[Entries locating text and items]
+ + + + +
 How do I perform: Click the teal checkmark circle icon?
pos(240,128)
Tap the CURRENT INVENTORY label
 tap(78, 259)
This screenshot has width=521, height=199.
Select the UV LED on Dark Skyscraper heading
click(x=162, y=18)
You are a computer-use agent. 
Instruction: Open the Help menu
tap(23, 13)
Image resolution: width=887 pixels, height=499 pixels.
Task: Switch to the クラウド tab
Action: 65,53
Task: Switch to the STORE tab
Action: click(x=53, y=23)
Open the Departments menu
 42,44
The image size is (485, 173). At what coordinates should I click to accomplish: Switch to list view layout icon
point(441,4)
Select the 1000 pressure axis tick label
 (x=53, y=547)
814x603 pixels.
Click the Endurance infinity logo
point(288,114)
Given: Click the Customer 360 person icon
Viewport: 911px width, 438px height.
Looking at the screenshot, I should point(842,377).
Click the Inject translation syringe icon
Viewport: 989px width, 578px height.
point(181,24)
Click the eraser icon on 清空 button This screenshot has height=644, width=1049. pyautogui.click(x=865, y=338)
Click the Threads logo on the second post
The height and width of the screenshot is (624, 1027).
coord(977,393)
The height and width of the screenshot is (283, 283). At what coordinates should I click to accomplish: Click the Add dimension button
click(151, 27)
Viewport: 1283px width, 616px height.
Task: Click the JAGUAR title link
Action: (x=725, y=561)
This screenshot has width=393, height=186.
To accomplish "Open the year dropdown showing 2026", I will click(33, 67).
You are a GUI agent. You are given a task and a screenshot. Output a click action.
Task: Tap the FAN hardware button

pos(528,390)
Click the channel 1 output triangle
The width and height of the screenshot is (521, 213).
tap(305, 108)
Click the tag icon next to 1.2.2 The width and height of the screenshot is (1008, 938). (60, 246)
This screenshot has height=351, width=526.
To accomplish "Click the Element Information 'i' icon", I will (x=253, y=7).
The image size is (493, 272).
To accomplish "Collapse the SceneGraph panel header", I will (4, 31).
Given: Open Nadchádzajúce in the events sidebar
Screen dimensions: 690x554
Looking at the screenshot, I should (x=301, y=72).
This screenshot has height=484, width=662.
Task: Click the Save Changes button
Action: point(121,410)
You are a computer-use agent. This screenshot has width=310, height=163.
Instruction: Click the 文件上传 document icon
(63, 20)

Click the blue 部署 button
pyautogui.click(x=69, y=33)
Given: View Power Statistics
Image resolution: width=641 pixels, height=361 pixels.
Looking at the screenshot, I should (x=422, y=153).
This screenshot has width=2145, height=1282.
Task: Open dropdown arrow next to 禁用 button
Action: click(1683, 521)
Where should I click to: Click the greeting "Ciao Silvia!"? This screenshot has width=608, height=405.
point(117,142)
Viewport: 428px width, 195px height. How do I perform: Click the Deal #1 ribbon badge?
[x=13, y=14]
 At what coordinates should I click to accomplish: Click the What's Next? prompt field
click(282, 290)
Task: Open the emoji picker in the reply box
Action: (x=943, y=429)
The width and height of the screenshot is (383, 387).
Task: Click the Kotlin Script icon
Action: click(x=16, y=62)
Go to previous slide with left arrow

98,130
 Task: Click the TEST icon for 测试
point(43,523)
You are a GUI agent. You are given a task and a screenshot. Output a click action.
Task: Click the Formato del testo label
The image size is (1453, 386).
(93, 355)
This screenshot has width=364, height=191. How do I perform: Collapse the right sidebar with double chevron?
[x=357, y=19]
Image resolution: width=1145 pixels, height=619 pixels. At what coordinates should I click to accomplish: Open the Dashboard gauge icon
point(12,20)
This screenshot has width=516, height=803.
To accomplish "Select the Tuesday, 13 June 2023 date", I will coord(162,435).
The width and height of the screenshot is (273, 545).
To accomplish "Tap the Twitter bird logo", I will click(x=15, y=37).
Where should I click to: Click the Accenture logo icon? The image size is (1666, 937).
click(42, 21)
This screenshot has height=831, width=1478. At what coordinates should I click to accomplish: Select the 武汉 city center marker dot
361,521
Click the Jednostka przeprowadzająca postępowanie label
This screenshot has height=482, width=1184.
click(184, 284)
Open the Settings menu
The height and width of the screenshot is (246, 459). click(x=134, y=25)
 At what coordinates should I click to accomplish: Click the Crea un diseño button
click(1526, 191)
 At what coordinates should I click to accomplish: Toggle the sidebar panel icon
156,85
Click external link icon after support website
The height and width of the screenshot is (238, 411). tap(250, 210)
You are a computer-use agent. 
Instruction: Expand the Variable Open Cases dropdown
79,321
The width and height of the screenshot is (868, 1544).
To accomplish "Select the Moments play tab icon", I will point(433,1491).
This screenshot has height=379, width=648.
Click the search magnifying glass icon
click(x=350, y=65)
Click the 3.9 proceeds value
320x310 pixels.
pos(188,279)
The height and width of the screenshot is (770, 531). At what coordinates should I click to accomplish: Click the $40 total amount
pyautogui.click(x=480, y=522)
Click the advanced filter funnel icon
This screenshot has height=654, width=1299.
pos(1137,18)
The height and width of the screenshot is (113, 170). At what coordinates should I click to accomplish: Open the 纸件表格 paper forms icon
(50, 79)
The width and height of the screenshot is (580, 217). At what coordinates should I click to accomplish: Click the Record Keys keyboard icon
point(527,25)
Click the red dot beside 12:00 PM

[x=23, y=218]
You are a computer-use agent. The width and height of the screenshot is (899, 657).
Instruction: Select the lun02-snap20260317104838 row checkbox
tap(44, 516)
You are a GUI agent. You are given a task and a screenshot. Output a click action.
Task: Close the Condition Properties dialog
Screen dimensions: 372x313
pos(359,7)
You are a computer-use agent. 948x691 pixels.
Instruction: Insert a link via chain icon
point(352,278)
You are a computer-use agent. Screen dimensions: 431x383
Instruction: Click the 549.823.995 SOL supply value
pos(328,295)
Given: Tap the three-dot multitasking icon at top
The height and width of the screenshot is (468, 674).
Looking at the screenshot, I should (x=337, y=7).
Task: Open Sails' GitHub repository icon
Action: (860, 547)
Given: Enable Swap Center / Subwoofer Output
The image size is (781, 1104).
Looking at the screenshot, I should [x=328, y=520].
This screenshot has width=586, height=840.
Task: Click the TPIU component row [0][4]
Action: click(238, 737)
+ + + + +
**Task description:**
Rewrite the entries above, putting "Command" wherever "Instruction" appears and leaving everything else the same.

**Written solution:**
 How do I perform: Click the teal checkmark circle icon?
pos(240,128)
Tap the CURRENT INVENTORY label
 tap(78, 259)
This screenshot has width=521, height=199.
Select the UV LED on Dark Skyscraper heading
click(x=162, y=18)
You are a computer-use agent. 
Command: Open the Help menu
tap(23, 13)
Image resolution: width=887 pixels, height=499 pixels.
Task: Switch to the クラウド tab
Action: 65,53
Task: Switch to the STORE tab
Action: click(x=53, y=23)
Open the Departments menu
 42,44
The image size is (485, 173). At what coordinates should I click to accomplish: Switch to list view layout icon
point(441,4)
Select the 1000 pressure axis tick label
 (x=53, y=547)
814x603 pixels.
Click the Endurance infinity logo
point(288,114)
Given: Click the Customer 360 person icon
Viewport: 911px width, 438px height.
Looking at the screenshot, I should point(842,377).
Click the Inject translation syringe icon
Viewport: 989px width, 578px height.
point(181,24)
Click the eraser icon on 清空 button This screenshot has height=644, width=1049. pyautogui.click(x=865, y=338)
Click the Threads logo on the second post
The height and width of the screenshot is (624, 1027).
coord(977,393)
The height and width of the screenshot is (283, 283). At what coordinates should I click to accomplish: Click the Add dimension button
click(151, 27)
Viewport: 1283px width, 616px height.
Task: Click the JAGUAR title link
Action: (x=725, y=561)
This screenshot has width=393, height=186.
To accomplish "Open the year dropdown showing 2026", I will click(33, 67).
You are a GUI agent. You are given a task and a screenshot. Output a click action.
Task: Tap the FAN hardware button

pos(528,390)
Click the channel 1 output triangle
The width and height of the screenshot is (521, 213).
tap(305, 108)
Click the tag icon next to 1.2.2 The width and height of the screenshot is (1008, 938). (60, 246)
This screenshot has height=351, width=526.
To accomplish "Click the Element Information 'i' icon", I will (x=253, y=7).
The image size is (493, 272).
To accomplish "Collapse the SceneGraph panel header", I will (4, 31).
Given: Open Nadchádzajúce in the events sidebar
Screen dimensions: 690x554
Looking at the screenshot, I should (x=301, y=72).
This screenshot has height=484, width=662.
Task: Click the Save Changes button
Action: point(121,410)
You are a computer-use agent. This screenshot has width=310, height=163.
Command: Click the 文件上传 document icon
(63, 20)

Click the blue 部署 button
pyautogui.click(x=69, y=33)
Given: View Power Statistics
Image resolution: width=641 pixels, height=361 pixels.
Looking at the screenshot, I should (x=422, y=153).
This screenshot has width=2145, height=1282.
Task: Open dropdown arrow next to 禁用 button
Action: click(1683, 521)
Where should I click to: Click the greeting "Ciao Silvia!"? This screenshot has width=608, height=405.
point(117,142)
Viewport: 428px width, 195px height. How do I perform: Click the Deal #1 ribbon badge?
[x=13, y=14]
 At what coordinates should I click to accomplish: Click the What's Next? prompt field
click(282, 290)
Task: Open the emoji picker in the reply box
Action: (x=943, y=429)
The width and height of the screenshot is (383, 387).
Task: Click the Kotlin Script icon
Action: click(x=16, y=62)
Go to previous slide with left arrow

98,130
 Task: Click the TEST icon for 测试
point(43,523)
You are a GUI agent. You are given a task and a screenshot. Output a click action.
Task: Click the Formato del testo label
The image size is (1453, 386).
(93, 355)
This screenshot has width=364, height=191. How do I perform: Collapse the right sidebar with double chevron?
[x=357, y=19]
Image resolution: width=1145 pixels, height=619 pixels. At what coordinates should I click to accomplish: Open the Dashboard gauge icon
point(12,20)
This screenshot has width=516, height=803.
To accomplish "Select the Tuesday, 13 June 2023 date", I will coord(162,435).
The width and height of the screenshot is (273, 545).
To accomplish "Tap the Twitter bird logo", I will click(x=15, y=37).
Where should I click to: Click the Accenture logo icon? The image size is (1666, 937).
click(42, 21)
This screenshot has height=831, width=1478. At what coordinates should I click to accomplish: Select the 武汉 city center marker dot
361,521
Click the Jednostka przeprowadzająca postępowanie label
This screenshot has height=482, width=1184.
click(184, 284)
Open the Settings menu
The height and width of the screenshot is (246, 459). click(x=134, y=25)
 At what coordinates should I click to accomplish: Click the Crea un diseño button
click(1526, 191)
 At what coordinates should I click to accomplish: Toggle the sidebar panel icon
156,85
Click external link icon after support website
The height and width of the screenshot is (238, 411). tap(250, 210)
You are a computer-use agent. 
Command: Expand the Variable Open Cases dropdown
79,321
The width and height of the screenshot is (868, 1544).
To accomplish "Select the Moments play tab icon", I will point(433,1491).
This screenshot has height=379, width=648.
Click the search magnifying glass icon
click(x=350, y=65)
Click the 3.9 proceeds value
320x310 pixels.
pos(188,279)
The height and width of the screenshot is (770, 531). At what coordinates should I click to accomplish: Click the $40 total amount
pyautogui.click(x=480, y=522)
Click the advanced filter funnel icon
This screenshot has height=654, width=1299.
pos(1137,18)
The height and width of the screenshot is (113, 170). At what coordinates should I click to accomplish: Open the 纸件表格 paper forms icon
(50, 79)
The width and height of the screenshot is (580, 217). At what coordinates should I click to accomplish: Click the Record Keys keyboard icon
point(527,25)
Click the red dot beside 12:00 PM

[x=23, y=218]
You are a computer-use agent. The width and height of the screenshot is (899, 657).
Command: Select the lun02-snap20260317104838 row checkbox
tap(44, 516)
You are a GUI agent. You are given a task and a screenshot. Output a click action.
Task: Close the Condition Properties dialog
Screen dimensions: 372x313
pos(359,7)
You are a computer-use agent. 948x691 pixels.
Command: Insert a link via chain icon
point(352,278)
You are a computer-use agent. Screen dimensions: 431x383
Command: Click the 549.823.995 SOL supply value
pos(328,295)
Given: Tap the three-dot multitasking icon at top
The height and width of the screenshot is (468, 674).
Looking at the screenshot, I should (x=337, y=7).
Task: Open Sails' GitHub repository icon
Action: (860, 547)
Given: Enable Swap Center / Subwoofer Output
The image size is (781, 1104).
Looking at the screenshot, I should [x=328, y=520].
This screenshot has width=586, height=840.
Task: Click the TPIU component row [0][4]
Action: click(238, 737)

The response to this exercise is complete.